Die Kreisleitstelle schickte den RTW am Krankenhaus Lobberich sowie einen Notarzt zur Einsatzstelle. Zehn Minuten nach der Alarmierung traf der Notarzt aus Kempen ein, drei Minuten später der RTW aus Lobberich. Die Zeitspanne von zehn Minuten liegt nach Auskunft von Michael Oyen, Leiter der Kreisleitstelle Viersen, innerhalb des Toleranzbereichs von zwölf Minuten. Innerhalb dieser Frist muss das erste Fahrzeug am Einsatzort sein.

Nachdem zwei weitere Notrufe bei der Kreisleitstelle eingegangen waren, entschied die Leitstelle, zusätzlich den Rettungshubschrauber Christoph 9 zu alarmieren.  Bei der Anfrage an das Krankenhaus Kempen, das Mädchen aufzunehmen, erfuhr die Leitstelle, dass am Heilig-Geist-Hospital bereits der HNO-Arzt auf das Kind wartete.

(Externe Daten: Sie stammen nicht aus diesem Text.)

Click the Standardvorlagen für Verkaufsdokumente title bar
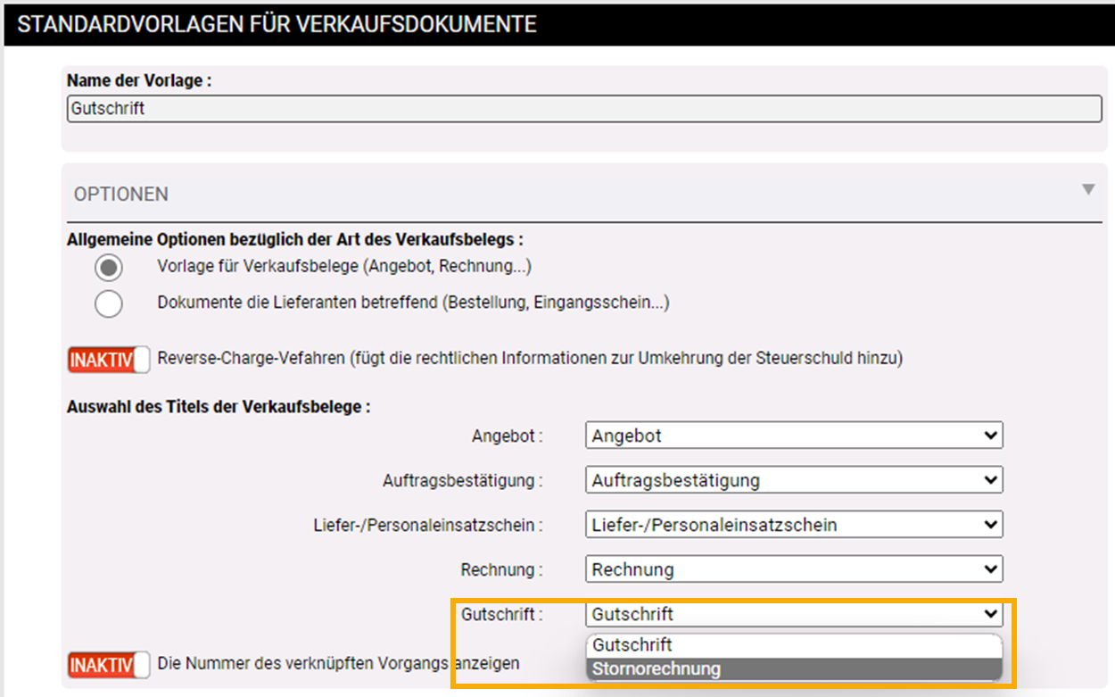Image resolution: width=1115 pixels, height=697 pixels. point(277,24)
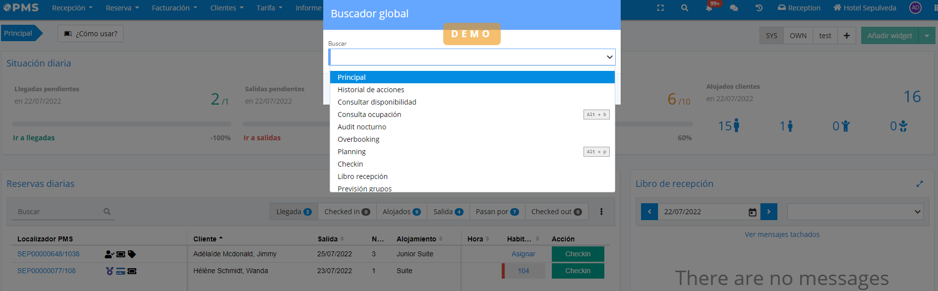Toggle the Llegada filter
Screen dimensions: 938x291
pos(293,212)
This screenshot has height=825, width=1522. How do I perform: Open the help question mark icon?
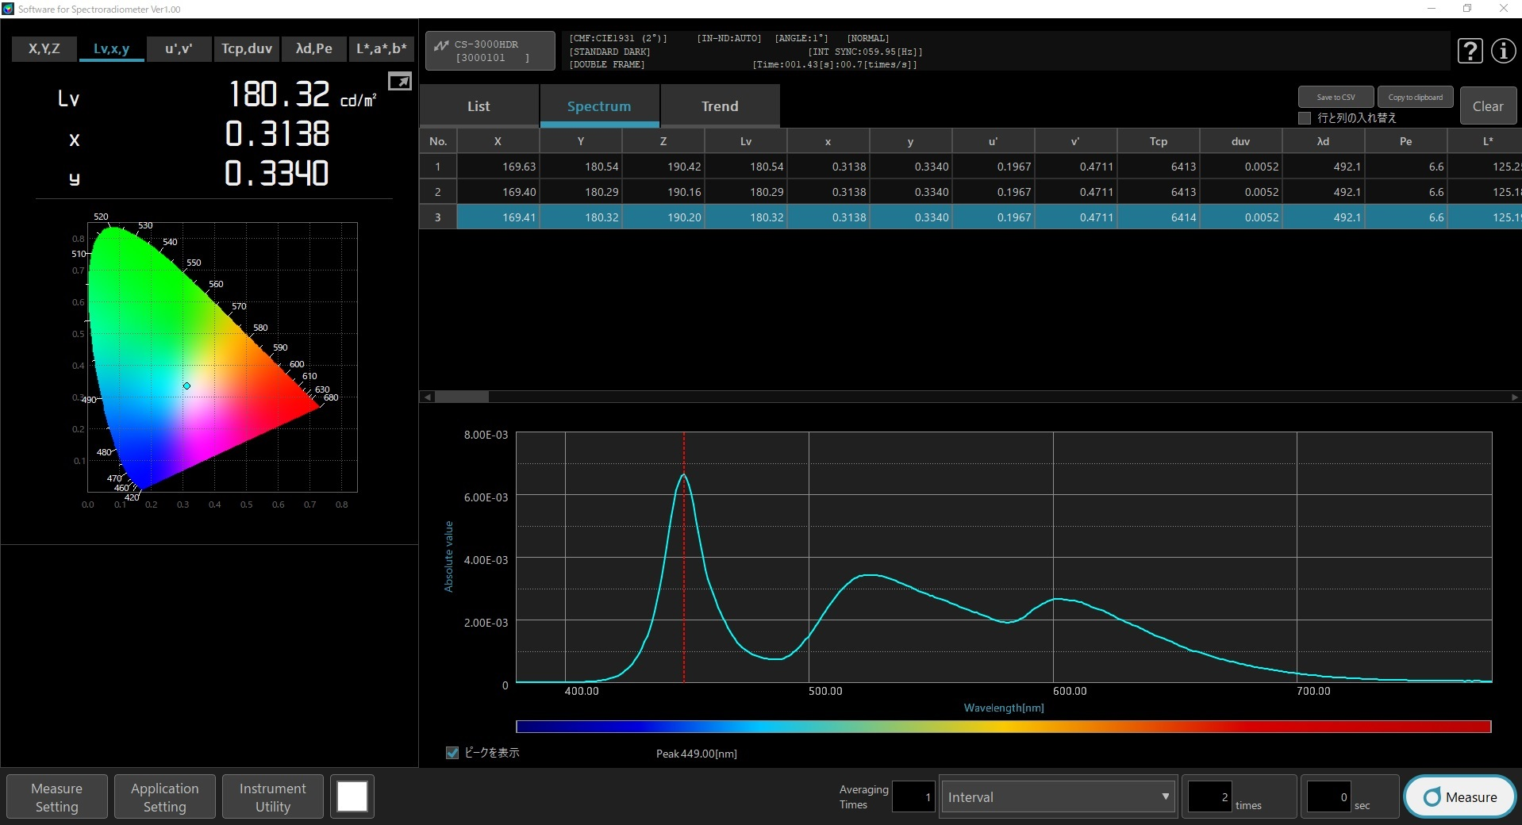1470,51
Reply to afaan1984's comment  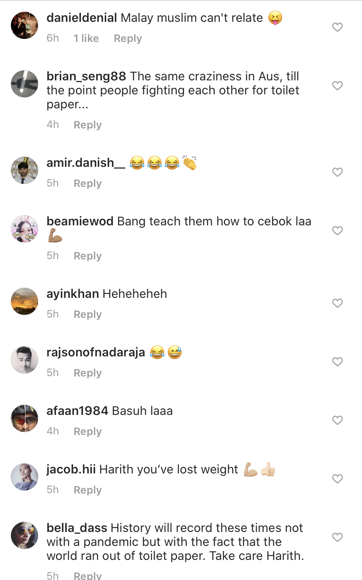(x=87, y=432)
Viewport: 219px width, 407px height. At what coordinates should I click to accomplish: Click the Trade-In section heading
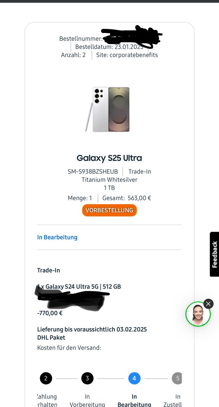point(49,270)
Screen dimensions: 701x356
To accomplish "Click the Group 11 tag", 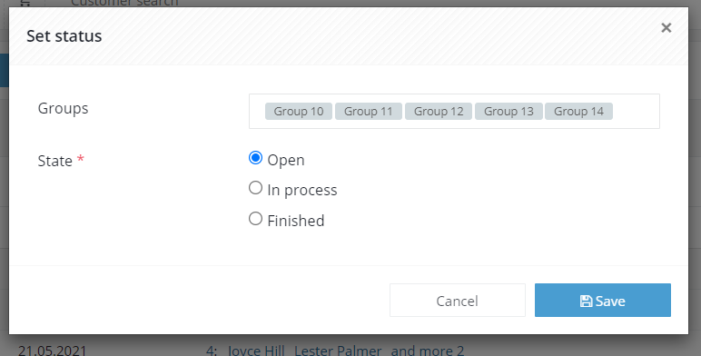I will pyautogui.click(x=369, y=112).
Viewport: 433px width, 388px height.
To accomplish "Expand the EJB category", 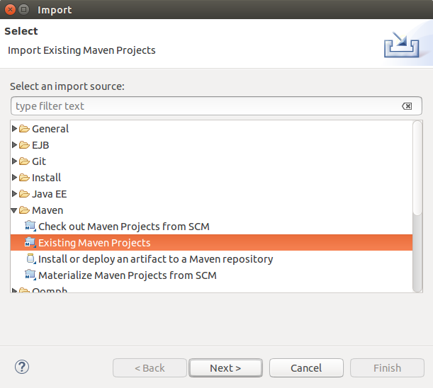I will (14, 145).
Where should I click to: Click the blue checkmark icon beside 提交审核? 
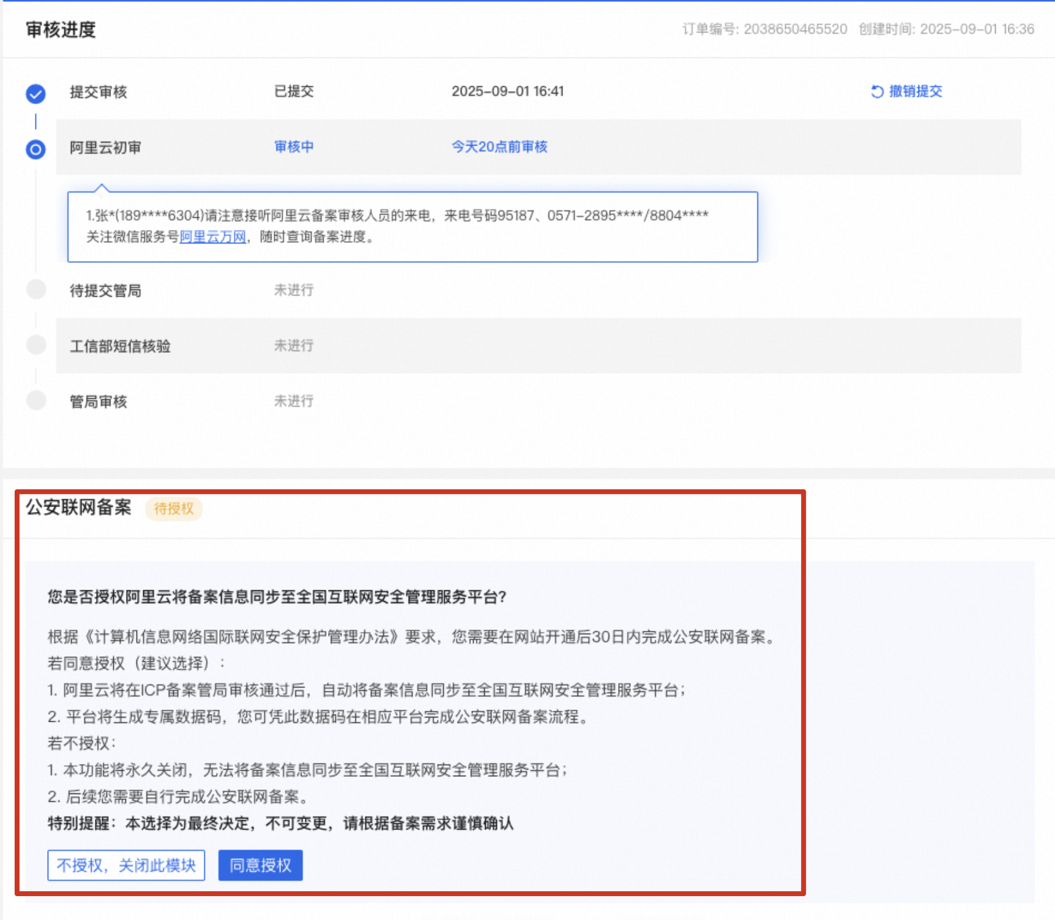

Die Mutter hatte Blutungen nach einer Mandel-Operation gemeldet und wollte das Kind nach Kempen bringen. Die Fünfjährige war am 23. November 2010 in Kempen operiert worden. Die Leitstelle alarmierte auch den operierenden Arzt, der mit dem Krankenwagen und in Begleitung einer Intensivschwester zur Einsatzstelle nach Grefrath ausrückte. In der Zwischenzeit hatte der erste Rettungswagen einen weiteren RTW und Notarzt für die Mutter des Kindes angefordert.

Auch die Besatzung des mittlerweile in Grefrath gelandeten Rettungshubschraubers entschied, das Kind mit dem RTW und den drei Notärzten zu den Helios Kliniken nach Krefeld zu transportieren. Auf dem Weg dorthin verstarb das Mädchen.

Um die Mutter kümmerte sich nach ärztlicher Behandlung ein Notfallseelsorger. Weil das Mädchen in Krefeld verstorben ist, hat die Krefelder Polizei jetzt die Ermittlungen zur Todesursache aufgenommen.